If something is putting you off eating or drinking it, don’t eat or drink it. This has certainly become a rule I’ve grown to live by, ever since I started fermenting the hell out of everything. Interestingly enough my perception of aversion has changed considerably, just by experimenting and trying to control natural occurring processes of decay. It’s not that I’m more reckless or brash, but what used to be tolerable to me before often has become desirable now.

This has made me very aware just how much we are influenced by mass-food manufacturers,  who have convinced us that that plastic-looking, bright-colored food with homogenous texture, vacuum-packed and provided with their trusted big-brand logos guarantees safety. Anything mouldy cannot but originate in unsanitary conditions. Right?

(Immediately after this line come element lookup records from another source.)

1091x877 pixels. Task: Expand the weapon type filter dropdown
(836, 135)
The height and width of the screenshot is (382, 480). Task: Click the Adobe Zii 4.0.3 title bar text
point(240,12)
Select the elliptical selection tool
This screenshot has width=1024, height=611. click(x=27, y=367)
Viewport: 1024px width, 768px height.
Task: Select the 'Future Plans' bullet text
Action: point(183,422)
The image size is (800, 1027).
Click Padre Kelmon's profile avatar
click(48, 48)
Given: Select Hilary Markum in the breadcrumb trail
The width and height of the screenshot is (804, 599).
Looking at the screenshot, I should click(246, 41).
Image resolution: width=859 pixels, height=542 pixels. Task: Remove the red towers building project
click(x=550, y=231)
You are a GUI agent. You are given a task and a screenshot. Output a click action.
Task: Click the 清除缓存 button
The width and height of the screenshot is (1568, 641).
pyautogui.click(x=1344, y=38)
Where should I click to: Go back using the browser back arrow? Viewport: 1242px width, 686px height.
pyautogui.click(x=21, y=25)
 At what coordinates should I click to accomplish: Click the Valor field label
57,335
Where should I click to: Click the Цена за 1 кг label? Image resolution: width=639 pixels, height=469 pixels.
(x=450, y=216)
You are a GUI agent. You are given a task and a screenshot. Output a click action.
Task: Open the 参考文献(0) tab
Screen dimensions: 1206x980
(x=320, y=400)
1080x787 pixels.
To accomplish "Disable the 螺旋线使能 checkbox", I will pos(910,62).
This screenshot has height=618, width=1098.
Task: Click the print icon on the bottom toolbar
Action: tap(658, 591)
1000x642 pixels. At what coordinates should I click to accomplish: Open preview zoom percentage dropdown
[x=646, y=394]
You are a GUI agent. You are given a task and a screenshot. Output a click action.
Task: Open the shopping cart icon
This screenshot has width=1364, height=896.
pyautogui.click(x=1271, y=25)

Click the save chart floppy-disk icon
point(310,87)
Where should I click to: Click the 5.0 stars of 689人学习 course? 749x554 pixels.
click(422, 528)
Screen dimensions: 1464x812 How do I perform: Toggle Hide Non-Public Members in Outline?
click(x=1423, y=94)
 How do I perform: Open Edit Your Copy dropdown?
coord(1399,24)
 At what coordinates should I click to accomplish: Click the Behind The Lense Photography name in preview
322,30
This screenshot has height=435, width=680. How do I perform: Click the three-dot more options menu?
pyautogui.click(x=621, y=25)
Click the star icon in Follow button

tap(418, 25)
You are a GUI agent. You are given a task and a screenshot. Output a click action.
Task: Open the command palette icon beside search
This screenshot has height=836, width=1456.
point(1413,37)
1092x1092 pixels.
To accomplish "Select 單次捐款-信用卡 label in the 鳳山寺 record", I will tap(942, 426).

When I started creating our natural kefir based cheeses, I was obviously very concerned with sanitizing and sterilizing, being integral parts of the process. But my trust in the power of kefir’s microbes increased considerably along the way as I learned that, for example, the cultures on the skin of our hands (don’t worry, I do wash them regularly) can contribute microbes that are actually beneficial to the development of cheeses. Knowledge makes fear disappear, I guess. My natural preference for tools made out of wood for instance, seems illogical when it comes to sterilizing and cleaning. However, traditional cheesemakers originally used wooden tools all the time and this way unconsciously inoculated their cheeses with previous cultures.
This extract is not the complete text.